Expert from Markit, Chris Williamson comments on the UK industrial production
“Looking through the noisy official data, which showed factory output falling in January, the underlying trend in manufacturing remains positive and looks set to gather strength in coming months. Survey data point to faster factory output growth in February and financial conditions have become more favourable, helping the goods-producing sector drive faster economic growth in the first quarter. GDP looks set to rise 0.6% in the first three months of the year.
“UK factory output slipped 0.5% in January, according to data from the Office for National Statistics, dropping for the first time in three months.
“The decline was driven by an unusually severe plunge in production of ‘hi tech’ computer, electronic and optical equipment, which slumped 9.5% compared to December, as well as lower output of goods used for power production, perhaps reflecting reduced spending in the oil sector.
“The data are clearly volatile, and it would be dangerous to read too much into the decline. Encouragingly, the less volatile three-month trend showed manufacturing output growth picking up to 0.4% in January from 0.3% in December.
“The wider measure of industrial production, which includes energy production, fell 0.1% against expectations of a rise of 0.2%, according to Reuters polls. Industrial production was flat in the three months to January, having risen 0.2% in the three months to December.
“This weaker industrial production reading bodes ill for GDP in the first quarter, but growth looks poised to revive, based on both survey evidence and indicators of financial conditions facing households and businesses.
Growth reviving
“The PMI surveys signalled stronger growth in February and, alongside the official data that are so far available, point to GDP rising by 0.6% in the first quarter, up from 0.5% in the final three months of last year. Weaker service sector expansion in February was offset by faster growth in manufacturing and construction. Manufacturing output growth hit an eight month high in February.
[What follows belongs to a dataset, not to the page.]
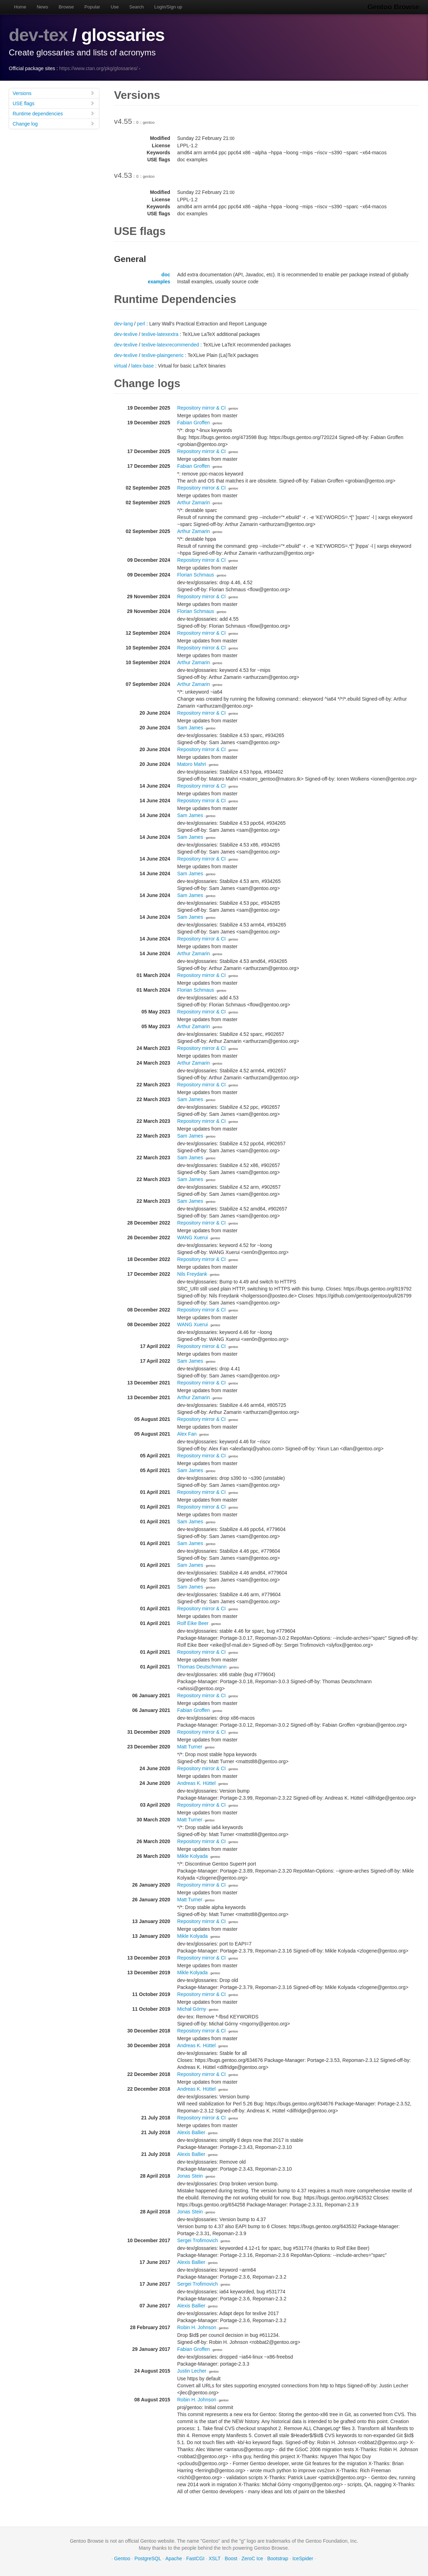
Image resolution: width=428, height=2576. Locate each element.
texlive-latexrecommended (170, 345)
“The improved performance of manufacturing has come despite the appreciation of sterling which, against a trade-weighted basket of currencies, has risen to its highest since 2008, up almost 5% so far this year. The stronger currency is damaging export performance, with the PMI showing overseas sales falling slightly in February.
“However, other factors are helping to offset the competitive loss arising from the strong currency. The Markit iTraxx index, which measures the cost of insuring against bond market defaults via CDS spreads, is signalling a reduced chance of default in recent weeks, as worries about the Eurozone in particular have eased in recent weeks.
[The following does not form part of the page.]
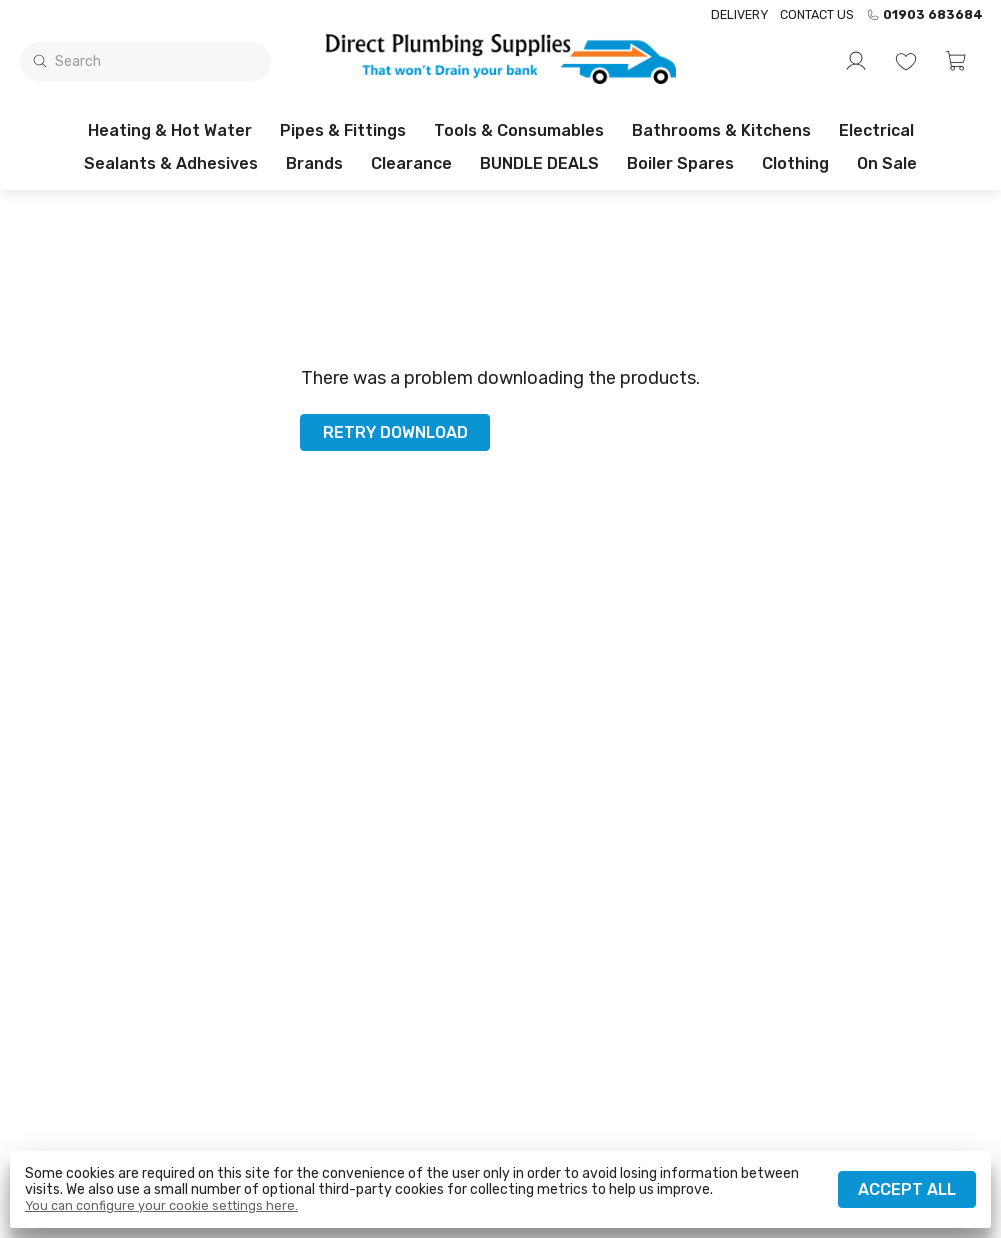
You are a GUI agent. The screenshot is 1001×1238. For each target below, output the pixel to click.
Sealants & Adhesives (171, 163)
“Financial markets are also rallying, linked to the ECB’s bond buying programme, which should also benefit UK companies. Equity prices continue to rise, albeit showing some signs of wavering in recent sessions, and corporate bonds continue to soar. Markit’s iBoxx index of UK corporate bonds rose in February to its highest since May 2007.
“Bond market data are also indicating that interest rate expectations have been pulled down in recent months, linked to the lower oil prices, which augurs well for economic growth in the year ahead.
“Our barometer of financial conditions has consequently risen, signalling the most favourable financial environment for economic growth since January of last year.
“Against this more favourable financial backdrop, however, there are signs that political and economic uncertainty remains elevated, which is constraining risk appetite and economic growth. Although immediate concerns over Greece have receded, the eurozone’s crisis is by no means over. Businesses also remain concerned over the ongoing situation with Russia. Closer to home, worries are mounting in relation to the General Election and resulting change of government.
“There is therefore much that can potentially destabilise the UK economy in 2015, and this uncertainty is hitting risk appetite, which is in turn driving business investment lower and leaving the recovery reliant on consumers. However, there is no sign yet of the recovery stalling.”